Tag Archive: corrugatediron

A Different World: Three Use Cases For Riak

Writing and deploying an application is pretty easy, there’s a process to follow that will get you most of the way there. The tricky part is getting the business logic down. But this isn’t about writing code, this is about what happens once you have an application out in the wild. The tricky part comes when you have to grow with your application. There are some tricky parts of keeping an application up and running. Things get complicated when you start trying to add complex functionality for your data. For those of us who use SQL Server there are a lot of options within SQL Server, but some of them require a seasoned DBA, expensive features, or both.

Durability

Making sure your data sticks around is important. Losing data can be catastrophic for a business. Even if you have a backup, it can take hours or even days, to restore your database and verify that everything is back up and running. That doesn’t even include the possibility that a backup is corrupted and you won’t be able to bring your database online. Or, worse yet, you could lose your SAN completely. Durability is important.

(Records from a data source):
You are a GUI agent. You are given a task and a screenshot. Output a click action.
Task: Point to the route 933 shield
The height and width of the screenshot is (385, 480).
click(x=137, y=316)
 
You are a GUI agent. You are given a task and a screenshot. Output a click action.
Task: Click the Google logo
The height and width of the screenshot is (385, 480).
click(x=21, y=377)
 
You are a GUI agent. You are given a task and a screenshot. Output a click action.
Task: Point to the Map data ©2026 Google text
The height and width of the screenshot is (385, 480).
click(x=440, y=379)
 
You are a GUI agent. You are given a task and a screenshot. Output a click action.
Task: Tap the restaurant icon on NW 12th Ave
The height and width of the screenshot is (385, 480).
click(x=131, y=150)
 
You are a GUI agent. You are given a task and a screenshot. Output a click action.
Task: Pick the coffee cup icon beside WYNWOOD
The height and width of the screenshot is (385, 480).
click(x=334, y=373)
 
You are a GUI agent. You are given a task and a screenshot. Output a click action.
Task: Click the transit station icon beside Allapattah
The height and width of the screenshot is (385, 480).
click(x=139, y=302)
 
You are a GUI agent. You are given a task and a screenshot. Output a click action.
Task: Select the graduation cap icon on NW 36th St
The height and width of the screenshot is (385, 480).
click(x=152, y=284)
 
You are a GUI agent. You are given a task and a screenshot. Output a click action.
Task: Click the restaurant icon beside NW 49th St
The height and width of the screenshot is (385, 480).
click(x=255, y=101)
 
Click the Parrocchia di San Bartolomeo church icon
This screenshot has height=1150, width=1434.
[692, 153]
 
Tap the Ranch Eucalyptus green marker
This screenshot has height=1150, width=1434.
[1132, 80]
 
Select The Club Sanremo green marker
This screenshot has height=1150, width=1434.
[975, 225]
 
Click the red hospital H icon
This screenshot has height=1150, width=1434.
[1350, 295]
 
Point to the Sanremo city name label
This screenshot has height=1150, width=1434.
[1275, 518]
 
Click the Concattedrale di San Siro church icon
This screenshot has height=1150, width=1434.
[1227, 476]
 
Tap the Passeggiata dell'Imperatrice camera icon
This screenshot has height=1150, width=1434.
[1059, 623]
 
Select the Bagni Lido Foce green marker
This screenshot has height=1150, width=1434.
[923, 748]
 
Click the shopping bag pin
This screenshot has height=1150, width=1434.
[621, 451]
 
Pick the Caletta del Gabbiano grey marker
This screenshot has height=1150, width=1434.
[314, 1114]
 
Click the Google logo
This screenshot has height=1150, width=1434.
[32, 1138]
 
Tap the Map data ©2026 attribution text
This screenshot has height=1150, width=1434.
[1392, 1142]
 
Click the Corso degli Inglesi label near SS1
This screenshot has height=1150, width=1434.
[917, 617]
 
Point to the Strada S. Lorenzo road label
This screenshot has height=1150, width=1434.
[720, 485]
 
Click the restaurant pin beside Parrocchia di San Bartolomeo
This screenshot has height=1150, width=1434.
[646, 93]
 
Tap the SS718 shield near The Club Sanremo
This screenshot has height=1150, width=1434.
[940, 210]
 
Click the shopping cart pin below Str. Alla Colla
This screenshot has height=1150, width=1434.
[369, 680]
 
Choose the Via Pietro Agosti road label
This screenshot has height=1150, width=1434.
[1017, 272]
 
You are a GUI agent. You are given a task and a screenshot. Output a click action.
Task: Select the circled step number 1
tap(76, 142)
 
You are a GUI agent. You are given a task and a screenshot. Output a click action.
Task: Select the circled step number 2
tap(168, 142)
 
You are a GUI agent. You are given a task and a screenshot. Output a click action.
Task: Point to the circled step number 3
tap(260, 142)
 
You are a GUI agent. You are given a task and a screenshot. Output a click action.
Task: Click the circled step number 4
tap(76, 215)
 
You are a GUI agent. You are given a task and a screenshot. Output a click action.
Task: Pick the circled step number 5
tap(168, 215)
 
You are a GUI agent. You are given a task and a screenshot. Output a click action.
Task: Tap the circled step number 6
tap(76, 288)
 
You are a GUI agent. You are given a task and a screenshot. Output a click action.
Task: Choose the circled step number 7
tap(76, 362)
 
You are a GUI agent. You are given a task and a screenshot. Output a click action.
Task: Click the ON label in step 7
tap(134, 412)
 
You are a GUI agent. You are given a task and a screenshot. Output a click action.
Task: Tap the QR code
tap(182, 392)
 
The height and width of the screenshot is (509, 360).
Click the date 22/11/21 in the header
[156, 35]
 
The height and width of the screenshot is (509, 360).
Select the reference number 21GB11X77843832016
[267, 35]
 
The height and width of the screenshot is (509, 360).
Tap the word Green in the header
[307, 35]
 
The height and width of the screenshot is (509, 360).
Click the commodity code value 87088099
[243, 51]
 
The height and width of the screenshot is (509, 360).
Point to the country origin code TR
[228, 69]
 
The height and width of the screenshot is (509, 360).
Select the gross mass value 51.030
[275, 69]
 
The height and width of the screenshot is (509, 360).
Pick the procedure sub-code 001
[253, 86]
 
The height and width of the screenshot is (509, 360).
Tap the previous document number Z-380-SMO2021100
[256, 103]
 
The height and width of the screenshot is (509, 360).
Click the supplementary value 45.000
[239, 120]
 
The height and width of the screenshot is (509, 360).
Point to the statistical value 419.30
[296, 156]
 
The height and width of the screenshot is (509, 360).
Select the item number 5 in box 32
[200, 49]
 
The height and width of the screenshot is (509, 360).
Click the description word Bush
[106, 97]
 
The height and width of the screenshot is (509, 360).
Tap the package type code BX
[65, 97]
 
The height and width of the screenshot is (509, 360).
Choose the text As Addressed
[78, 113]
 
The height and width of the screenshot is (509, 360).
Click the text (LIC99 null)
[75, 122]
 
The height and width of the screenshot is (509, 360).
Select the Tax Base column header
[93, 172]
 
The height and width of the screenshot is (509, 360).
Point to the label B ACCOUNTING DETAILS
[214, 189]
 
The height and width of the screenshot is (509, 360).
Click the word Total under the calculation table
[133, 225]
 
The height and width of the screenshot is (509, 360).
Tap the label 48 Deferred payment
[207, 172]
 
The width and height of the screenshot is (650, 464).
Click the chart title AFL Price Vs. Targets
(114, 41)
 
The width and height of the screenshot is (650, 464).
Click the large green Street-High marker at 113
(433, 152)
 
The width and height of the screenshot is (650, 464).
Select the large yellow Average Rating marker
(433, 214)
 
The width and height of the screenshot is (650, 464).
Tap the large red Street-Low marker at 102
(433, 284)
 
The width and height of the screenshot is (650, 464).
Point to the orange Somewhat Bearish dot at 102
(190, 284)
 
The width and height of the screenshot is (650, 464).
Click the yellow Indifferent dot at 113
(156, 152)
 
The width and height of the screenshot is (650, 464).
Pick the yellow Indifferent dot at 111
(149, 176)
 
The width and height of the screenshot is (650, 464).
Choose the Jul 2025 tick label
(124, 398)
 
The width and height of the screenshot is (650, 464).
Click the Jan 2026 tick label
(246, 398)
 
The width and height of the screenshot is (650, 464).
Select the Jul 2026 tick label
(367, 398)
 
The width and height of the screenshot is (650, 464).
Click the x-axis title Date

(TASK PROMPT): Carry on the post about three use cases for Riak, starting right after its last sentence.

(THE OUTPUT):
With SQL Server it’s possible to set up a cluster, mirroring, or replication to provide a second copy of your data for readability. These three solutions all require knowledge of some specialized features of SQL Server. Keeping each of these features up and running requires some knowledge, planning, set up, and monitoring. None of it is easy, some of it’s hard, and some features even need a lot of care and feeding to stay up and running. DBAs tell horror stories about hand feeding replication for days to get it up and running again after a catastrophic failure; it’s almost a badge of honor. Here’s the thing: none of this should be difficult. One way data durability (mirroring, transactional replication) is limited in its functionality – reads can happen everywhere, but writes can only happen in one place. If the master server goes down, it can be difficult to switch the master server around.

Durability problems plague DBAs every day, whether they know it or not. I spent a lot of time trying to solve my durability problems by configuring replication or log shipping and building complex application logic to support the possibility of multiple write locations. I later solved the problem by using Riak. One of the main benefits of Riak is the availability and fault tolerance it provides. That is: it’s durable as all get out. Data isn’t written to one place, it’s written to several places at once; writes won’t succeed unless more than one server responds that a write is successful. In a way, it’s like a really fancy version of database mirroring or SQL Server Denali’s Availability Groups feature that you can have right now.

When a server in a Riak cluster eventually fails, as hardware always does, you could recover it using a filesystem backup. Riak will handle making sure everyone has the right data by using a very cunning technique called read repair. If the server completely fails the other option is to simply replace it. You tell the cluster of servers that one server is gone and another server is taking its place. The cluster then figures out how to perform recovery or redistribute the data. It’s a lot less painful than shipping full database backups or replication snapshots across the data center or even across the country.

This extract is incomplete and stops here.